[SOURCE DATA]

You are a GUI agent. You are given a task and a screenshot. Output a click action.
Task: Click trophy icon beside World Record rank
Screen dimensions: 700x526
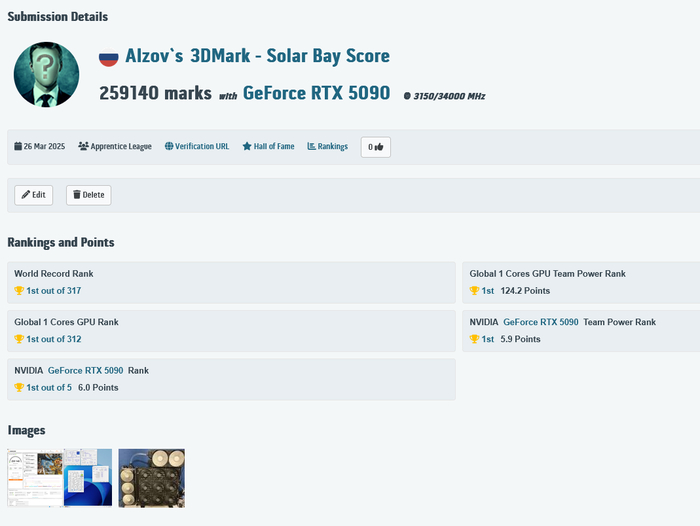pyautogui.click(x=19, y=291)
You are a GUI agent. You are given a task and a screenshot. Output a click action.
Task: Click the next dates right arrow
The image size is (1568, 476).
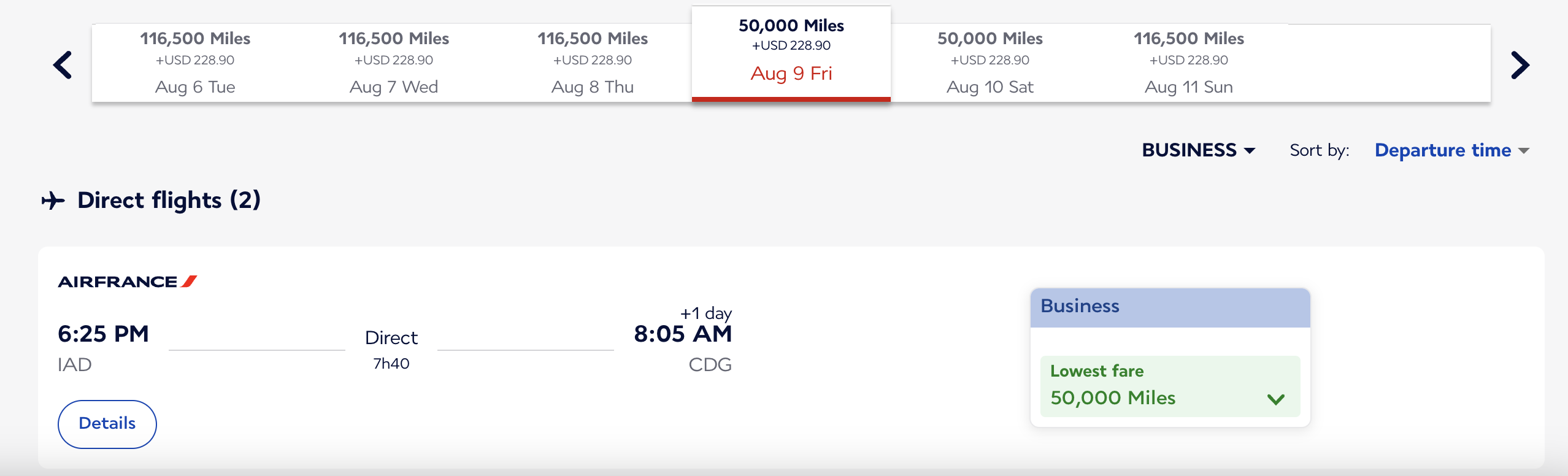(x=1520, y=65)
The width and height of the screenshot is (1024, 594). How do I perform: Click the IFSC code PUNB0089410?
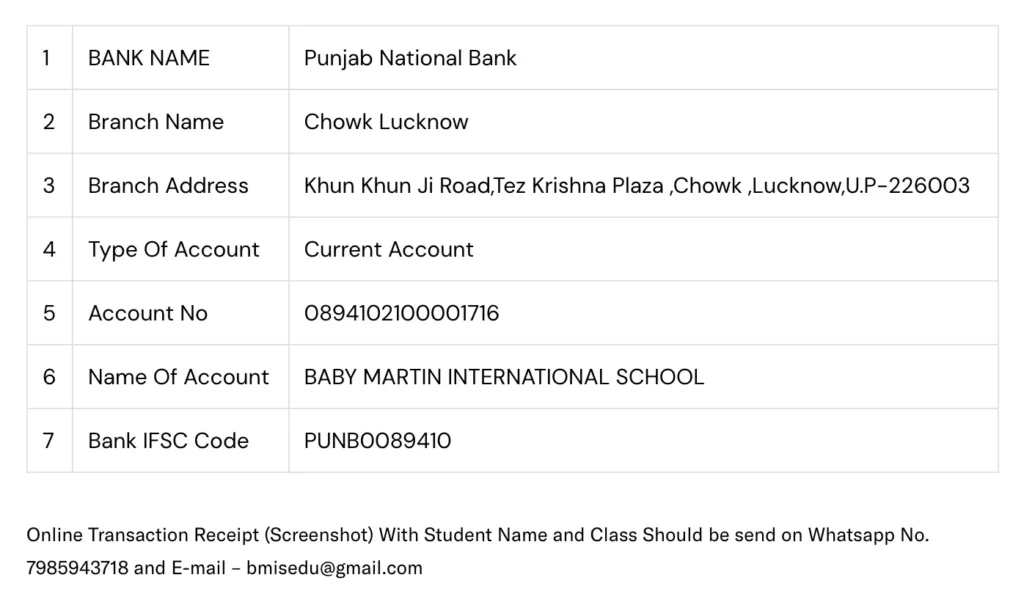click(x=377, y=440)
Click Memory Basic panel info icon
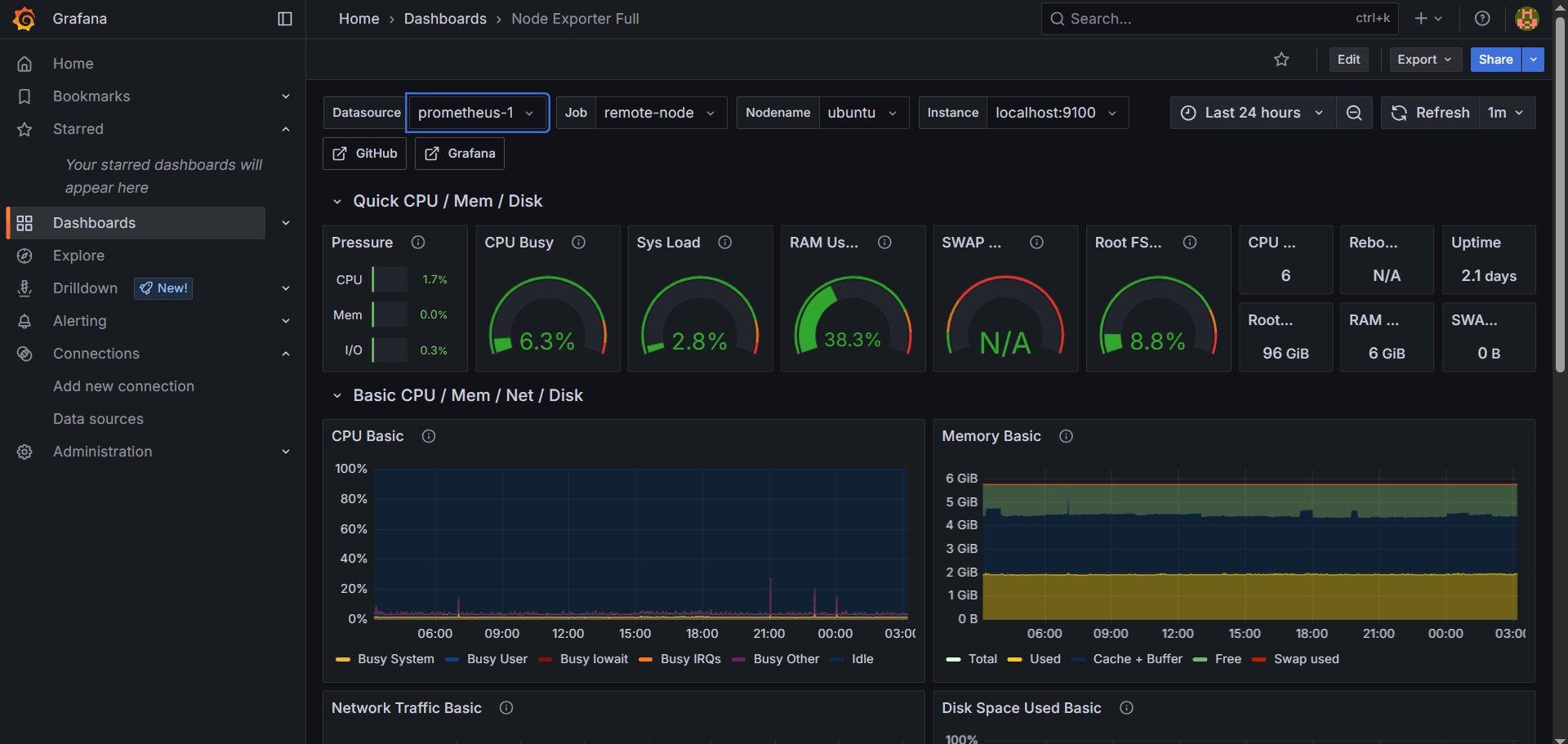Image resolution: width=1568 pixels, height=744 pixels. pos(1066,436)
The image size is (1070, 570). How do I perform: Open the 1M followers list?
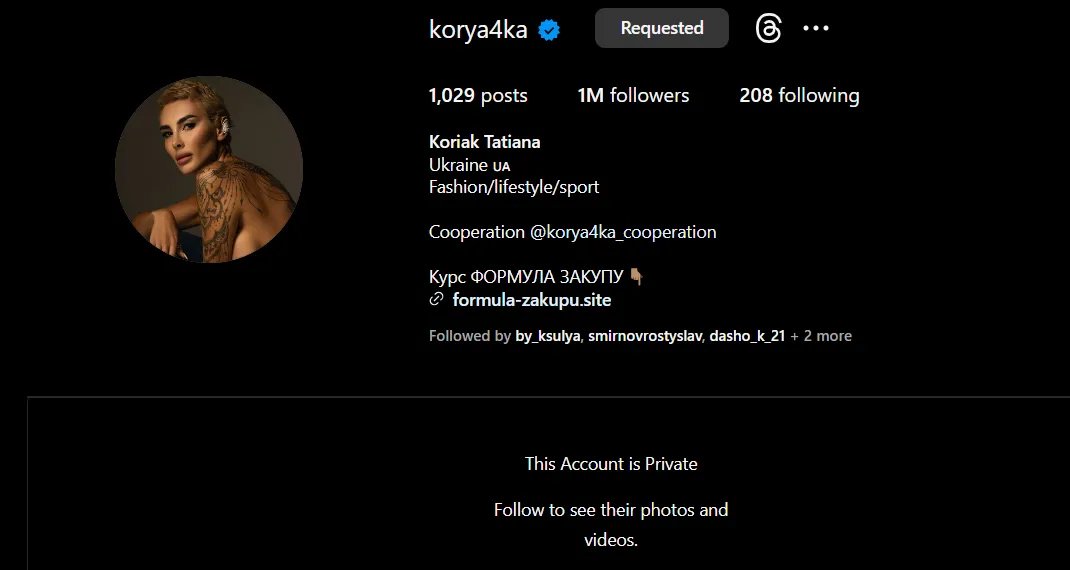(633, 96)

[/SOURCE DATA]

» **EXERCISE GOAL**
All that the answer may contain is the exact text of the lines from the one with "The image size is (1070, 570)." through the last line of the material, pictures excluded.

» **WRITTEN ANSWER**
The image size is (1070, 570). How do I perform: Open the 1M followers list?
(633, 96)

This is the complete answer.